While sitting and thinking I decided that by (at least) this time next year (or sooner) I will no longer be working here. It's not that I don't like my "cushy" job, left to my own devices, living in an extremely safe environment and not having to travel to work. I love my view and I enjoy not having a boss breathing down my neck. It's just that such a comfy place tends to bog one down, and I'll have been here 10 years in January! Whether or not a move to Australia comes through, it's time for me to get on with my life and achieve some of my dreams. There are a few I can do here, but most require me to be elsewhere. (And many require more than a R1,000 increase in salary over 10 years...)
I'm still having a little trouble formulating exactly how I'll get there, but the calm places have allowed me to think it through and realize I CAN make it happen.

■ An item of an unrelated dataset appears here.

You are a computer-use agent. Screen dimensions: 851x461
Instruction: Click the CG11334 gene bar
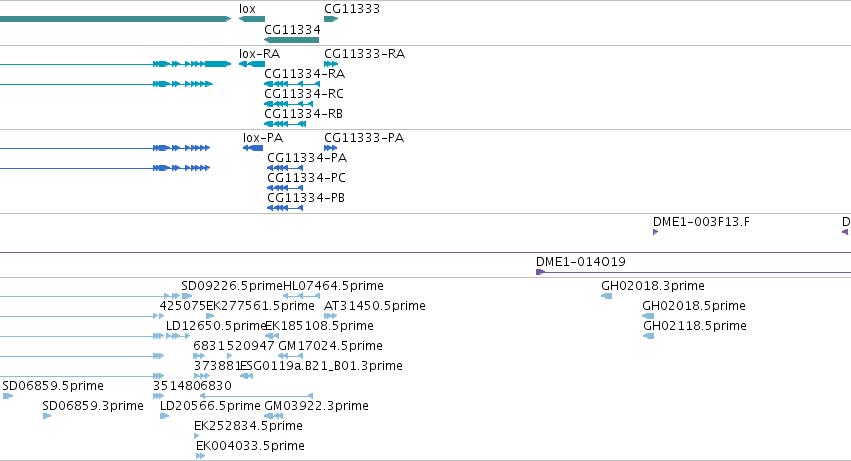[x=291, y=40]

Today a few more steps were taken toward living. My car is in for a week-long look-see and service (and I will spend a lot on it if necessary, so I don't have to hope we make it to the shops instead of being confident that we'll make it both there and back). I'm looking a few months down the line to see if I can replace it, perhaps. I've started sorting out my garage and organizing the many things I need to sell or donate. My house is clean and the dishes are done - what a pleasure to come home to! I've completed a few large tasks that have been bugging me. I've worked through some urgent stuff.
It's little things like this that give me the courage to throw back my shoulders, look the world in the eye and pursue my dreams. I don't need the lotto (though it WOULD help a LOT! :) ), just the ongoing steps in the right direction. I'm no marathon runner, but I can walk. And I'll get there, eventually - less sweaty than if I'd run... :)
::update::
I neglected to mention that I'm considering studying again - in an area such as reflexology or colour therapy (which some of my conservative friends consider WAY too "new age"). I've always been interested in alternative and natural therapies.
At Tech my microbiology lecturer, biochemistry lecturer and I discussed starting a research facility to examine the natural plants of the Karroo region, their healing attributes and cultivation. It would have been great if it had actually gotten beyond talk.
I once considered becoming a naturopath. (I still think I'd like too, if life went on forever) I've always had a fascination for the powers of nature and plants, fresh air and touch, and yes - even the stuff you can't explain like magnetic and crystal powers to heal. I'd love to use my interest in all this one day. Perhaps even in a life-skills/coaching area, after appropriate training?